Task description: Going down the listing below, print exactly each line from the one with "Imprimir (97, 2307)" up to and including the one with "Widget Loterías y Sorteos (527, 2099)", and skip the rest.

Data records:
----------

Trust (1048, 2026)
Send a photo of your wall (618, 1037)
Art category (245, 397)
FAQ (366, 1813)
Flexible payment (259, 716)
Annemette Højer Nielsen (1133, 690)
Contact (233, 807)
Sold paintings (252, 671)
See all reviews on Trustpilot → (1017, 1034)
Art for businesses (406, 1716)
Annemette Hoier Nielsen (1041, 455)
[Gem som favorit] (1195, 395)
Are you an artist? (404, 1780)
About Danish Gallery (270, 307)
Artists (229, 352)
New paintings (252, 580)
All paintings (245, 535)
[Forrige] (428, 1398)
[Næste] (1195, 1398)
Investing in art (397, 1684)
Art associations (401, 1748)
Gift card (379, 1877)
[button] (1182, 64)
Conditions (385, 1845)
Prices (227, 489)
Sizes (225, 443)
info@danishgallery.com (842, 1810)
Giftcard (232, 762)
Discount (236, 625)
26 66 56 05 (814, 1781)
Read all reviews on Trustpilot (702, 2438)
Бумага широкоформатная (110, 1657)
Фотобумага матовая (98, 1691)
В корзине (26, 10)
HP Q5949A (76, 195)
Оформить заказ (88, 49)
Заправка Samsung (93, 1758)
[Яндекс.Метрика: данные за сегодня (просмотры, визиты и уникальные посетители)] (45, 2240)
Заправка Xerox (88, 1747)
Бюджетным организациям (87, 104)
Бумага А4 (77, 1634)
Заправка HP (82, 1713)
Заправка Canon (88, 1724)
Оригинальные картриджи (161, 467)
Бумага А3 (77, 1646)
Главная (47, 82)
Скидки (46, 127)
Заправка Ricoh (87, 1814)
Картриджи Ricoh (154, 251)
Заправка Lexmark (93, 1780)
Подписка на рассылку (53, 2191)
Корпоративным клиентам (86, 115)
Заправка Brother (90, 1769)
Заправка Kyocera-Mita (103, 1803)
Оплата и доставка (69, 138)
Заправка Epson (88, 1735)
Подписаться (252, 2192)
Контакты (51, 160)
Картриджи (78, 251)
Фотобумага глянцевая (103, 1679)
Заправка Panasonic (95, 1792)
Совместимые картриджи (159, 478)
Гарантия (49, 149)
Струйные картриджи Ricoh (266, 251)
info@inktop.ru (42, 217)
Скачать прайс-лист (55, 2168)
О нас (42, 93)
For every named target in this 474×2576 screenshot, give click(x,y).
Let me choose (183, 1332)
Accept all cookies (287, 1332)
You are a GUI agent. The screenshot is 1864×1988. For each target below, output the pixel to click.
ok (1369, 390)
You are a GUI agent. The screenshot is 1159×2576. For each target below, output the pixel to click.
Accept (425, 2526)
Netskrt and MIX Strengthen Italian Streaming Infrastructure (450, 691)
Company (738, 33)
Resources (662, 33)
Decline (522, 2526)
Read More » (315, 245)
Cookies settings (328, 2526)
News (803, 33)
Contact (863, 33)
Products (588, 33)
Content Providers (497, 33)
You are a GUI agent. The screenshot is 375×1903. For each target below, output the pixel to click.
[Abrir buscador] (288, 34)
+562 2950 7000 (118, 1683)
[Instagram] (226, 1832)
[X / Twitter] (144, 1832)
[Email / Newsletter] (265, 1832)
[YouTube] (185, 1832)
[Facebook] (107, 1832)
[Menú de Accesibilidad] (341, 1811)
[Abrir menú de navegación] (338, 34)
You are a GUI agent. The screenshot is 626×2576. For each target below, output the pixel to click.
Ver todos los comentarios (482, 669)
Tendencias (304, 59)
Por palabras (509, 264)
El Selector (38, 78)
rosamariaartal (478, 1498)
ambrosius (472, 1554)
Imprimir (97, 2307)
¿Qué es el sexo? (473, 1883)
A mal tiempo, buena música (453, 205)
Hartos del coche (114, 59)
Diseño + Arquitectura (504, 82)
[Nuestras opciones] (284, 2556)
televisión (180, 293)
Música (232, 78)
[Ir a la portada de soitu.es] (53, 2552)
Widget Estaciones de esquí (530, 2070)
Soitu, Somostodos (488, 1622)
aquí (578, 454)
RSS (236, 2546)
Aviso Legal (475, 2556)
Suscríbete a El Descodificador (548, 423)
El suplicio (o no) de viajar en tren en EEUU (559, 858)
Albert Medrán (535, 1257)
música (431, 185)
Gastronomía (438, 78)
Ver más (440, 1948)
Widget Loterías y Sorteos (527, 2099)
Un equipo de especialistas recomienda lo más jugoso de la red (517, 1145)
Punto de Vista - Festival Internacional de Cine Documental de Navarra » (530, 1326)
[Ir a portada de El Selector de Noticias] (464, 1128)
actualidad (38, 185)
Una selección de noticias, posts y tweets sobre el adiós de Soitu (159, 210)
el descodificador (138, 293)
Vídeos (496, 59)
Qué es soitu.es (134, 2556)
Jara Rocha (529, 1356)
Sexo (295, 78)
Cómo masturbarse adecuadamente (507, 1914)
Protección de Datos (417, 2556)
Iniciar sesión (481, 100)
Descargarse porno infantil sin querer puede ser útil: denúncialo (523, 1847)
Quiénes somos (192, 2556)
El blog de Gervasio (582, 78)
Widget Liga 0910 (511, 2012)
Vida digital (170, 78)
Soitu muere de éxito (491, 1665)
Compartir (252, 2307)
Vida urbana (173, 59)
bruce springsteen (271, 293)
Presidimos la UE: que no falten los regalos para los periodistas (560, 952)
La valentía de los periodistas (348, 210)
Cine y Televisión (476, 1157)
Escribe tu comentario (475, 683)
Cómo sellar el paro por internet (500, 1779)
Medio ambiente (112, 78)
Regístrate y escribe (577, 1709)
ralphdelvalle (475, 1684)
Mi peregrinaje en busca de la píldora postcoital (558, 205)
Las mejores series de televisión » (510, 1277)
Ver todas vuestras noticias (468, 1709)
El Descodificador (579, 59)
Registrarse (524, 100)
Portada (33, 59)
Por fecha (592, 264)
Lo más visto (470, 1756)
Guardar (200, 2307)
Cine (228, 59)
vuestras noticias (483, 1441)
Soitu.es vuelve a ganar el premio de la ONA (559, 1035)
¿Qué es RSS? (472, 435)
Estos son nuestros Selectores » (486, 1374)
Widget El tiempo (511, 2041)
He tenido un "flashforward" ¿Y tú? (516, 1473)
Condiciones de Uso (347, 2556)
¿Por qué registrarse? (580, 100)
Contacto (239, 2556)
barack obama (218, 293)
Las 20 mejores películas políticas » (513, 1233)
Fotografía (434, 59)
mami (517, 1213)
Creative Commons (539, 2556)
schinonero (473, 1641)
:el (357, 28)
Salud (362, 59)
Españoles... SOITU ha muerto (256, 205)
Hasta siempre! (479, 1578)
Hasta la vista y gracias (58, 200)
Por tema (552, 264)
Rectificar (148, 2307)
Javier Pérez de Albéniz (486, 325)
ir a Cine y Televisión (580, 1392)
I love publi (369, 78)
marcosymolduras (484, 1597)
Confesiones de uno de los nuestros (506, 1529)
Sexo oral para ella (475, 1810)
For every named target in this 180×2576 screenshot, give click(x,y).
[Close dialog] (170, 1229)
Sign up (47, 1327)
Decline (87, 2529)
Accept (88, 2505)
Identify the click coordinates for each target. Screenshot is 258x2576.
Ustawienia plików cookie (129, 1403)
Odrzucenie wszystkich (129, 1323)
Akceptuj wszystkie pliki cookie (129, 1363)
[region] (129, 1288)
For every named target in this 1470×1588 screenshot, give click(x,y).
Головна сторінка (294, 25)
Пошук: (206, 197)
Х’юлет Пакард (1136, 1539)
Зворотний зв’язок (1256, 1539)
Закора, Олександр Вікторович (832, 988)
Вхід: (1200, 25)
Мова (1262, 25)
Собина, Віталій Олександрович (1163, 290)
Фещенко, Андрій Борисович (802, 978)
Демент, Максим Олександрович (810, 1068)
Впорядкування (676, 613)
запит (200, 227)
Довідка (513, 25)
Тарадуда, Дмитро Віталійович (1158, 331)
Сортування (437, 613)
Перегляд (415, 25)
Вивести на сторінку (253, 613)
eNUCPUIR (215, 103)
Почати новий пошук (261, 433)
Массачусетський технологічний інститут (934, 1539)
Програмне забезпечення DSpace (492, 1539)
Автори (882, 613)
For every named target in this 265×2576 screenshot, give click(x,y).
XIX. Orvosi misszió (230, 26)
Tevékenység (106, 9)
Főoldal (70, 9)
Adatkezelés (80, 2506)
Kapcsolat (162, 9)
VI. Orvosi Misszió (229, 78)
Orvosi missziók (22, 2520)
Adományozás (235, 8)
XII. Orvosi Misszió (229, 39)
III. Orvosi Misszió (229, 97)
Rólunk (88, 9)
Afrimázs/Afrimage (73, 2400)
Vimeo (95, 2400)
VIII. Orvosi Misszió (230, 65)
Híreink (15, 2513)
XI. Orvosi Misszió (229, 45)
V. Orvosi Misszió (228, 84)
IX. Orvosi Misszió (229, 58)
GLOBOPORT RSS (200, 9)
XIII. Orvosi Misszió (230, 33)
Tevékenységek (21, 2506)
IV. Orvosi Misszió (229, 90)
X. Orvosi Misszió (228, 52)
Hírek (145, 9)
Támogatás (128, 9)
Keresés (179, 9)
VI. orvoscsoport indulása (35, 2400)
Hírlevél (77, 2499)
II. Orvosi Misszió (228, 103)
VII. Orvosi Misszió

----------

Task result:
Imprimir (97, 2307)
¿Qué es el sexo? (473, 1883)
A mal tiempo, buena música (453, 205)
Hartos del coche (114, 59)
Diseño + Arquitectura (504, 82)
[Nuestras opciones] (284, 2556)
televisión (180, 293)
Música (232, 78)
[Ir a la portada de soitu.es] (53, 2552)
Widget Estaciones de esquí (530, 2070)
Soitu, Somostodos (488, 1622)
aquí (578, 454)
RSS (236, 2546)
Aviso Legal (475, 2556)
Suscríbete a El Descodificador (548, 423)
El suplicio (o no) de viajar en tren en EEUU (559, 858)
Albert Medrán (535, 1257)
música (431, 185)
Gastronomía (438, 78)
Ver más (440, 1948)
Widget Loterías y Sorteos (527, 2099)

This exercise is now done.